Cade fecha cerco contra Apple e Google e mira abuso de Android e iOS

O Cade (Conselho Administrativo de Defesa Econômica) começa a fechar o cerco contra Apple e Google. As ações miram práticas anticompetitivas dos sistemas operacionais iOS e Android e podem resultar não só em multas e sanções, mas também em mudanças forçadas de condutas.

O que aconteceu

Órgão vai promover expediente raro. Cade vai reunir as Big Tech e organizações da sociedade civil em audiência pública nesta quarta-feira (19). No órgão, o último encontro do tipo ocorreu em 2018, segundo registros no site do conselho. Servirá para abastecer três investigações, duas sobre o Google e uma sobre a Apple.

Ação contra a Apple foi aberta após reclamação do Mercado Livre em 2022. A dona do iPhone cobrava taxa sobre pagamentos feitos dentro de outros apps só por eles terem sido baixados em sua loja. Chegava a 30%. Após adotar o pedágio, a Apple foi denunciada mundo afora por companhias como Spotify e Netflix.
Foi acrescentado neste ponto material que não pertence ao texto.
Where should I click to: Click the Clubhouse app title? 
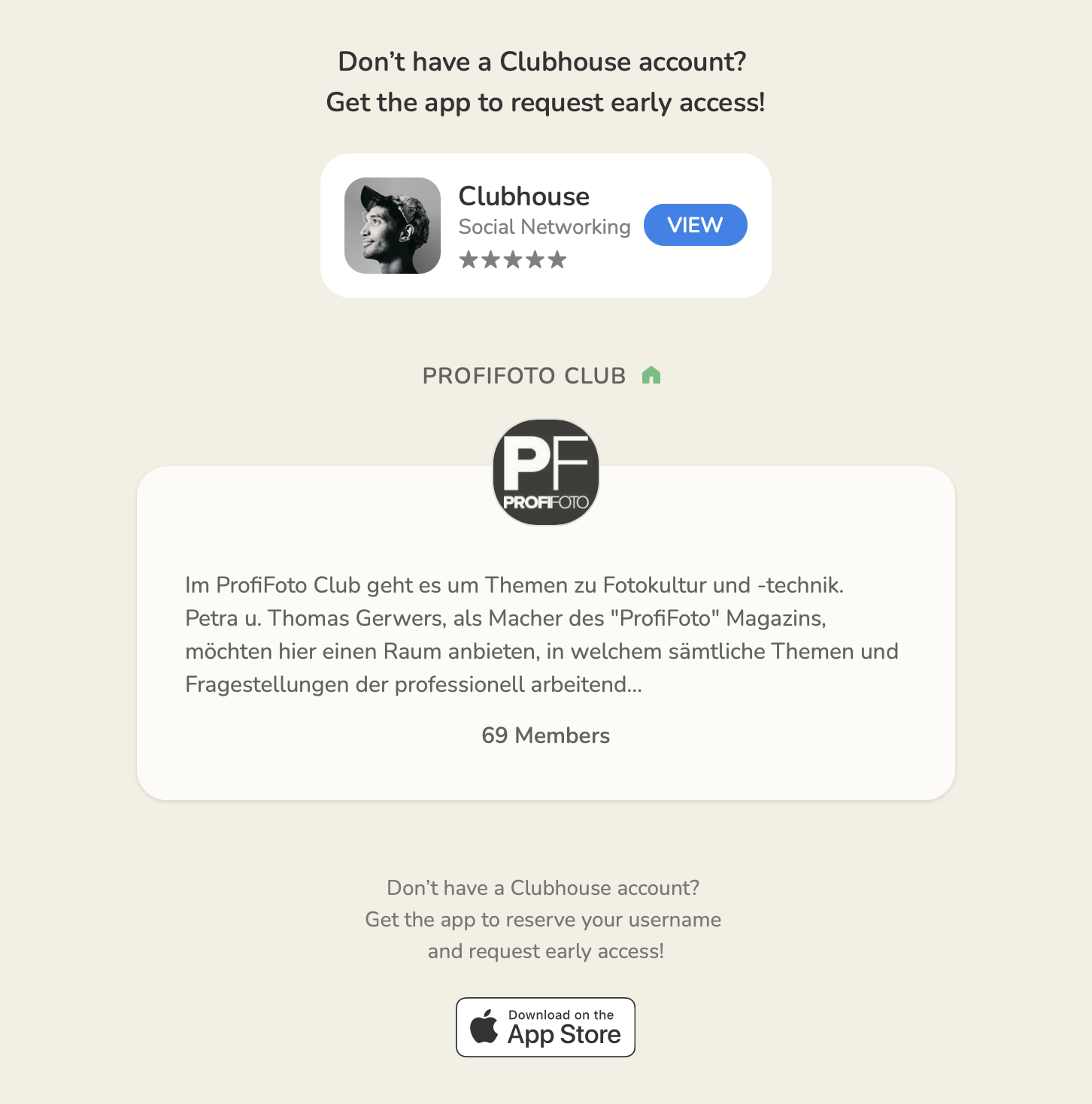coord(524,196)
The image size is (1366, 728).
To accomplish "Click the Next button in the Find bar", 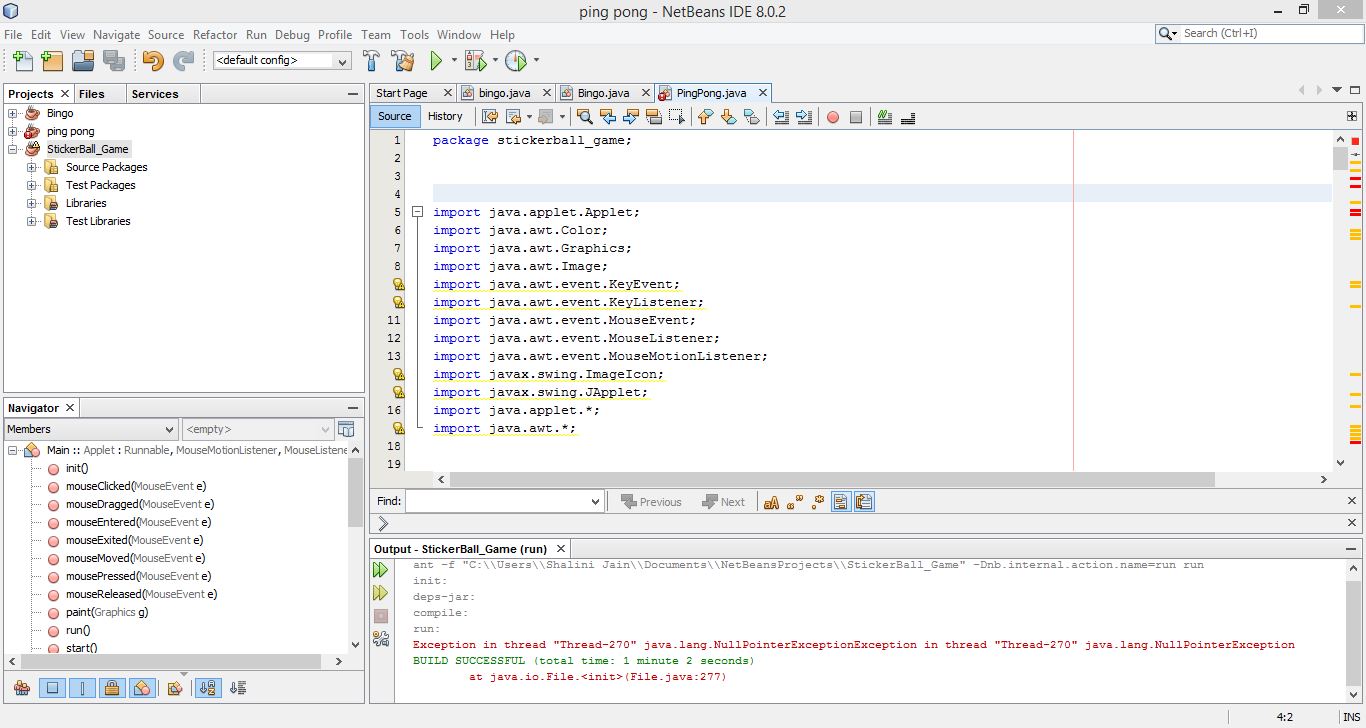I will click(x=724, y=501).
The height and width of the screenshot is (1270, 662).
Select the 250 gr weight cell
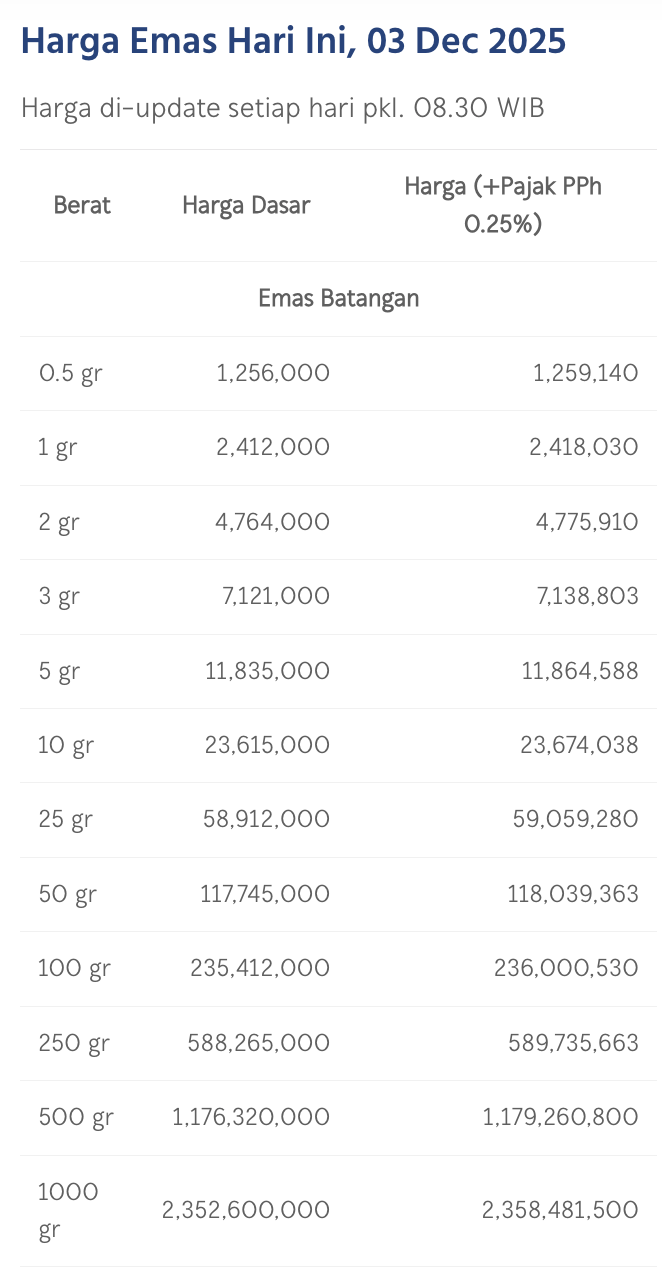point(73,1043)
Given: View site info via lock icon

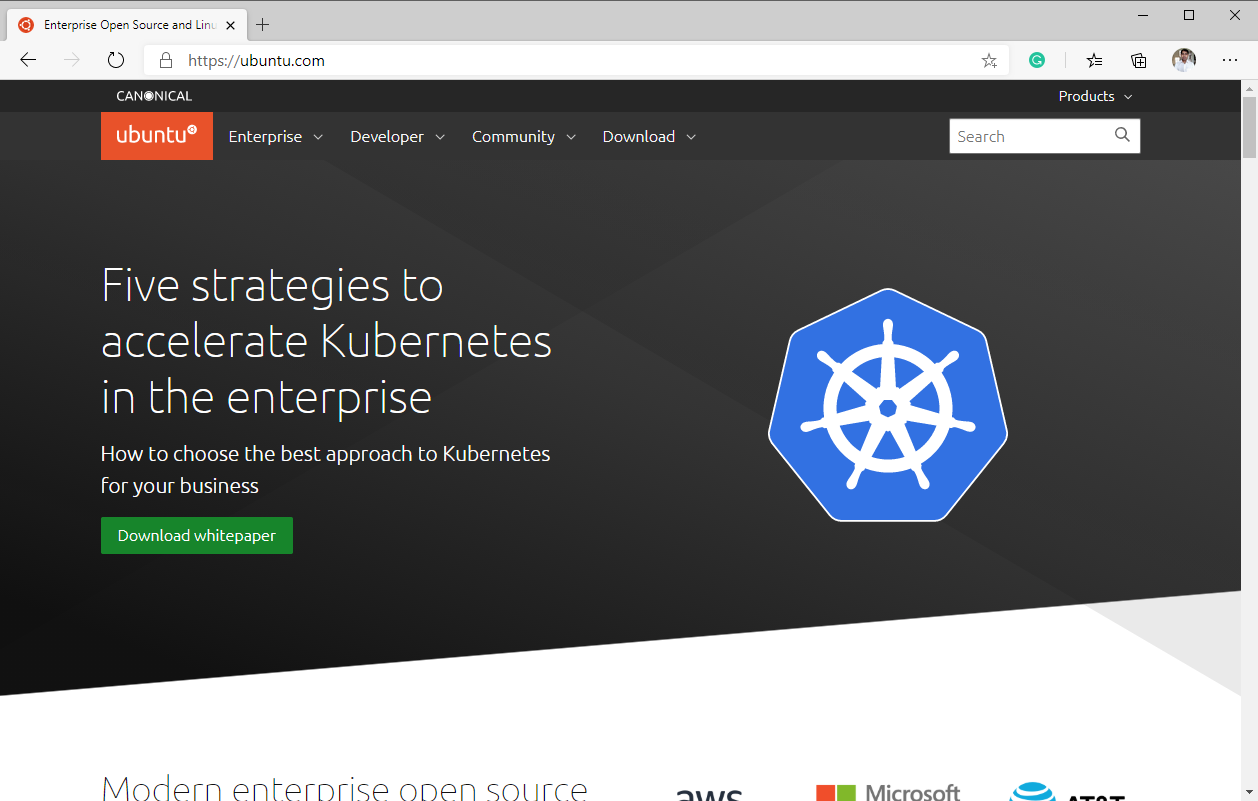Looking at the screenshot, I should tap(166, 60).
Cade entendeu que há provas suficientes da conduta. Ao instaurar o processo administrativo em novembro do ano passado, a autarquia exigiu, de forma preventiva, que a Apple cessasse as práticas anticompetitivas e liberasse os desenvolvedores para vender bens e serviços livres da taxa. Não cumprir a medida renderia multa diária de R$ 250 mil.
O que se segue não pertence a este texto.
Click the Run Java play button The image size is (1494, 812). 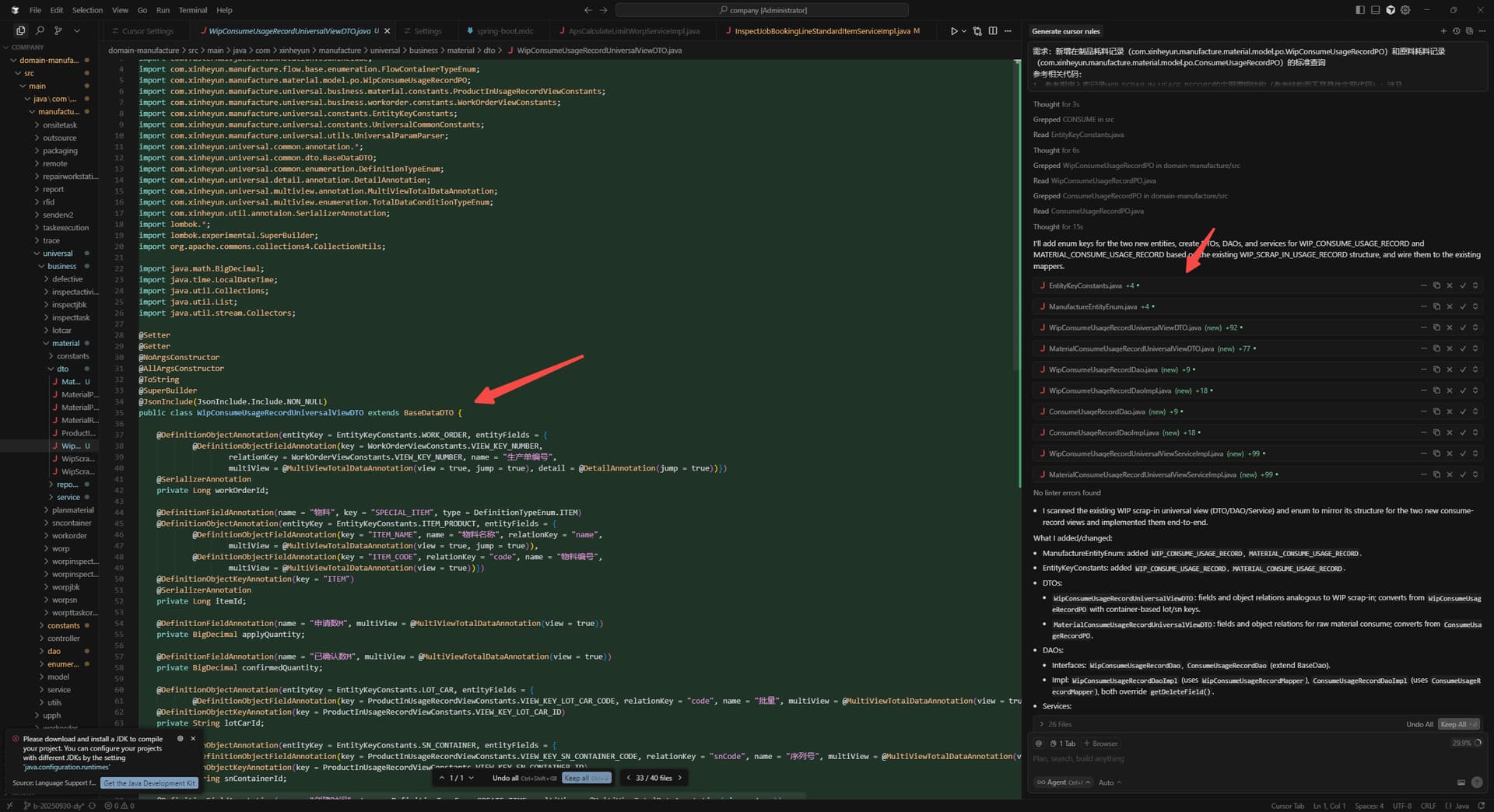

Apple derrubou medida na Justiça do Distrito Federal. Além da vitória judicial dias depois, a empresa recorreu à autarquia para encerrar o caso. O julgamento deve ser julgado, segundo o jornal "O Estado de S.Paulo", no primeiro semestre de 2025. Se perder, dona do iPhone pode ser obrigada a pagar multas e a mudar sua forma de atuação.

Google enfrenta ação mais antiga. O inquérito foi aberto em 2019 após condenação bilionária da União Europeia contra o Android. O bloco aplicou multa de 4,34 bilhões de euros por considerar que o Google adotava práticas anticompetitivas para manter o domínio do Android entre os celulares, como direcionar usuários para o seu buscador e restringir a atuação de fabricantes e operadoras de celular. O objetivo é averiguar se o mesmo ocorre no Brasil.
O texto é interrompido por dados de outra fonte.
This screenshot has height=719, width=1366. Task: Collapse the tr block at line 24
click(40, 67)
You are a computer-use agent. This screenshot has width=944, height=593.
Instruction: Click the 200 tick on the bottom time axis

Dona do Android enfrenta segundo inquérito. Após a investigação contra a Apple, o Cade passou a avaliar em 2024 se o Google aplica na Play Store a mesma prática da App Store.

Empresas evitam comentar. Procuradas, Mercado Livre e Google optaram por não se pronunciar. A Apple não respondeu até o fechamento desta matéria.

Cade com mais poder

Cade toma decisão incomum. Diferentemente do que ocorre em outros órgãos públicos, como as agências reguladoras e o Congresso Nacional, não há previsão legal para o Cade realizar audiências públicas, mas também não há impeditivos. Analistas apreciaram a ideia.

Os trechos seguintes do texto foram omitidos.